The anvi'o interactive interface

Summary

The purpose of this tutorial is to help you become comfortable with the anvi’o interactive interface. It is really aimed at first-time users who are just discovering anvi’o. It can be useful at the beginning of a week-long workshop about anvi’o, or as a place to come back if you remember a trick or two that you learnt here. If you are already familiar with the interface, the first exercise will feel very very easy to you and you could skip directly to the second exercise or later.

To get the most out of this tutorial, you should check the interactive webpage, which describes most of the functions of the interactive interface.

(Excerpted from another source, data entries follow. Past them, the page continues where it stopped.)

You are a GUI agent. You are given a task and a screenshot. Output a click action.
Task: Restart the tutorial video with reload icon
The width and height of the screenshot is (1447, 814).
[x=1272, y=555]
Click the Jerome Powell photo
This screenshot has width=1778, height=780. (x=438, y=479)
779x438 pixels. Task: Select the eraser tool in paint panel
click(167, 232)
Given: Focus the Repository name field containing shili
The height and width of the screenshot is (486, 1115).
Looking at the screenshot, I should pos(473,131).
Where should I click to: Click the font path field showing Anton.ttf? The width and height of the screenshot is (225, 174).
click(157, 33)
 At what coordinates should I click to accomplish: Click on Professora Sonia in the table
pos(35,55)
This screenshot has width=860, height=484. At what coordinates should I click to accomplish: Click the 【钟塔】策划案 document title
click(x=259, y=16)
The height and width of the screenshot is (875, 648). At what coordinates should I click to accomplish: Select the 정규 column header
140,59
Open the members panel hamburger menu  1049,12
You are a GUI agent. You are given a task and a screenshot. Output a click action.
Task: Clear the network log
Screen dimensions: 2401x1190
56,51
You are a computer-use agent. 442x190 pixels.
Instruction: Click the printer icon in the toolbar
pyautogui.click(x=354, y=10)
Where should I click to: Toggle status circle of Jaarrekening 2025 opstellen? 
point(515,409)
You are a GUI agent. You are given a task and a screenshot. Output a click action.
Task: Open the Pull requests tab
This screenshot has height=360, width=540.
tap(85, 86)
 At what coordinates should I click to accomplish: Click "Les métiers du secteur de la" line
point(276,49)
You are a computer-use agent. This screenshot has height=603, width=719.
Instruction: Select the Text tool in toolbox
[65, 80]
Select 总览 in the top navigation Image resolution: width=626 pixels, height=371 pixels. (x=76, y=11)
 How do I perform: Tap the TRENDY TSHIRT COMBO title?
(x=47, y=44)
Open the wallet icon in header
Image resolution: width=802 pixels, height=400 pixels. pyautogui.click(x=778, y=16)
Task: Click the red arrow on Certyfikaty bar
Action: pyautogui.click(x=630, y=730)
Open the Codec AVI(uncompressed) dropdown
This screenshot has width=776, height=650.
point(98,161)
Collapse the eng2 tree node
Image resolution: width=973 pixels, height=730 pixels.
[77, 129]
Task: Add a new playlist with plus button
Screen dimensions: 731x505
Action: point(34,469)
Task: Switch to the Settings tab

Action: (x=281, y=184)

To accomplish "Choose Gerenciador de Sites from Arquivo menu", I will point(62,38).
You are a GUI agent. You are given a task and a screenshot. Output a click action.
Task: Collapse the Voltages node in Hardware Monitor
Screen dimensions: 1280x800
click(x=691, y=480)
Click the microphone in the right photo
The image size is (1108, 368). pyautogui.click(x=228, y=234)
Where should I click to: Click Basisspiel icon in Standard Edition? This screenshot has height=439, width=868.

If you have any questions about this tutorial, or have ideas to make it better, please feel free to get in touch with the anvi’o community through our Discord server:

Questions? Concerns? Find us on

Download the datapack

The datapack for the tutorial includes the necessary databases and other files that we will be using throughout this tutorial. To download them, simply copy and paste the following code into the working directory of your choice:

curl -L https://cloud.uol.de/public.php/dav/files/SMzBr8KbrKgQKrN \
     -o interactive_interface.tar.gz

Then unpack it, and go into the datapack directory:

tar -zxvf interactive_interface.tar.gz
cd interactive_interface

At this point, if you check the datapack contents in your terminal with ls, this is what you should be seeing:

$ ls
AUXILIARY-DATA.db CONTIGS.db        data.txt          GENOMES.db        PAN.db            PROFILE_MANUAL.db PROFILE.db        tree.nwk

The interactive interface at a glance

The anvi’o interactive interface is a browser-based, fully customizable visualization environment. It allows you to explore complex ‘omics data through an intuitive graphical interface, and produce publication-ready figures that can be exported as SVG files for further refinement in vector graphics editors such as Inkscape.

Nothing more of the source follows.